= Over-investing =

Investing more in an asset than its market value justifies

Over-investing in finance, particularly personal finance, refers to the practice of investing more into an asset than its worth on the open market. It is cited most frequently in reference to expensive personal consumable investments, such as houses, automobiles, and trailers.

==Example==
Suppose a homeowner makes additions or improvements to their house to the point that the owner has invested considerably more than the market value of other houses in that area. In that case, they likely have over-invested in that house. The "neighbourhood effect" serves to devalue the house so that it is worth less than what has been invested in it. Another example is a person who buys a used car for $2,000 and spends another $2,000 on repairs, even though the 10-year-old car will never be worth more than $3,000 on the open market; they may have over-invested in the car by $1000.

==Avoiding==
Over-investing typically occurs in assets that are partly investment goods and partially consumption goods. Houses and cars are investment goods in the sense that the purchaser expects to be able to resell the asset in the future. They are also consumption goods because the owner can use the asset while he owns it.
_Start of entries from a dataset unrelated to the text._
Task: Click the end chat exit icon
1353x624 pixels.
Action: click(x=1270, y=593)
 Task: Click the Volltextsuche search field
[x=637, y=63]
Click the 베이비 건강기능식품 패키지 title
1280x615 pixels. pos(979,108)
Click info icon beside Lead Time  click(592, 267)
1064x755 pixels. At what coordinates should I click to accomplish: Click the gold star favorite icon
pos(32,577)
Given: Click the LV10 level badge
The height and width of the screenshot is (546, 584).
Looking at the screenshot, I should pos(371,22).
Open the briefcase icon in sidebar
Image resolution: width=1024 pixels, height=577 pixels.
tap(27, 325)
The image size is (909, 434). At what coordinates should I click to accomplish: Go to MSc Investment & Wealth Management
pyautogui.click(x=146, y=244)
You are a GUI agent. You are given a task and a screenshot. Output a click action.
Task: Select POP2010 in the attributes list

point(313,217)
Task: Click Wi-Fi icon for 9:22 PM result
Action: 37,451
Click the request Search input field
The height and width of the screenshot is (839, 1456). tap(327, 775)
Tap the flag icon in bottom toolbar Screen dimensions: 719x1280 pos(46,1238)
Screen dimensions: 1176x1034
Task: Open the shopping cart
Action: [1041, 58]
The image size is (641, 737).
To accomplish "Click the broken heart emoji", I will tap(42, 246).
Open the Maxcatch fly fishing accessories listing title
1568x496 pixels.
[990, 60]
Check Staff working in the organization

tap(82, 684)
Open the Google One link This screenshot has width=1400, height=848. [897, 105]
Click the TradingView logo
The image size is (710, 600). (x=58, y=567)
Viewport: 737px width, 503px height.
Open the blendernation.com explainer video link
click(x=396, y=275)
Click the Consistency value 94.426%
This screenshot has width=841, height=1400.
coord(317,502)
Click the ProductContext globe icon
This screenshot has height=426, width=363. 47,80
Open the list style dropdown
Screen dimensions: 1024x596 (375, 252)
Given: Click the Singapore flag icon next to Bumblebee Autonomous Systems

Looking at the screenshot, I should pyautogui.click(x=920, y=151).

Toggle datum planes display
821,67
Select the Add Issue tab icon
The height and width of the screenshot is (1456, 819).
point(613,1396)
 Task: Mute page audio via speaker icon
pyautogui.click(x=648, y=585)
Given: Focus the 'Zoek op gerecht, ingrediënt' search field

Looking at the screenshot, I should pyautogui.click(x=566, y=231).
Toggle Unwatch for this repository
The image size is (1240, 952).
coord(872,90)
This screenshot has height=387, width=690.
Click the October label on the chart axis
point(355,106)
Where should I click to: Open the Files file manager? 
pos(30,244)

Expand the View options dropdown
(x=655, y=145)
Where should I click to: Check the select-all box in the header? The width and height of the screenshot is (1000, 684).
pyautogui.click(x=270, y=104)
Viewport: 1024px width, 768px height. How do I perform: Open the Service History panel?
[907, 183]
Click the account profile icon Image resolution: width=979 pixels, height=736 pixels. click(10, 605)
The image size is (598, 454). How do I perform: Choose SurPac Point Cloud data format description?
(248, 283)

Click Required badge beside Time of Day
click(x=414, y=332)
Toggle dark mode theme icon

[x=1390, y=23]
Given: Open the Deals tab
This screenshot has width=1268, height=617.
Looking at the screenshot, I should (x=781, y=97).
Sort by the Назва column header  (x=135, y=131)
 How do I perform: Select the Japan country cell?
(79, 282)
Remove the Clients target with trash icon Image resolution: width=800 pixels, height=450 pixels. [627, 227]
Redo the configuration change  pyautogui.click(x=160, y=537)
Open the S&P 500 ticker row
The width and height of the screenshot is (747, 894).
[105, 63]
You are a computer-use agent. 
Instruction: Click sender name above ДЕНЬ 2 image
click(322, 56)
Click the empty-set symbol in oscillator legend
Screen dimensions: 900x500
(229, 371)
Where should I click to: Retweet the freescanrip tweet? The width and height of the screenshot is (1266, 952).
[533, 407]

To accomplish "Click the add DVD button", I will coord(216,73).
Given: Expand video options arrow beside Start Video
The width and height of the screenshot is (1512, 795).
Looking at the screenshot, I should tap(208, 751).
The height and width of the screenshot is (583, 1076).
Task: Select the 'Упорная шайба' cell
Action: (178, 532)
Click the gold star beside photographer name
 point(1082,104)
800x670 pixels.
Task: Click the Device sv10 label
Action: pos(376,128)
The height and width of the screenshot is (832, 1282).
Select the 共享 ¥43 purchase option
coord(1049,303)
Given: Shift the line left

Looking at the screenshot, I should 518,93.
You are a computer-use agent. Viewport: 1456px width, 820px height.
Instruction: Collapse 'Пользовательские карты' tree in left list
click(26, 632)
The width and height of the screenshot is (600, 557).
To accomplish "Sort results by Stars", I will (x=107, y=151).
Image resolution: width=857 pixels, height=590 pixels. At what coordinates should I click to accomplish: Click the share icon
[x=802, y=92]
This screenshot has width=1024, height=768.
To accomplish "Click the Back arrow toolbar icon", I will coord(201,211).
It is because of this consumption component that people tend to over-invest. They use criteria other than purely financial ones when deciding how much to invest in the asset. They are prepared to spend more on a house or car than it is worth on the open market because they derive benefits from using them. Because of the confusion between consuming and investing, they may over-invest or under-invest compared to what they would do if the investment were clear. Another major problem is that people spend more on consumption value (such as home rent) because they own the asset and mistakenly think that they are investing when they are actually consuming a house bigger than the one they would normally rent. Although they gain something from consuming more since it is more than they would normally consume, they are wasting some money on something they would not normally buy, thus over-investing by over-consuming.

==Home improvements and market value==

In residential real estate, over-investing may occur when the cost of improvements exceeds the amount that the improvements add to the property's market value. Home valuations generally compare the property with sales information for similar homes in the same area, so the resale value of improvements may be limited by local comparable sales.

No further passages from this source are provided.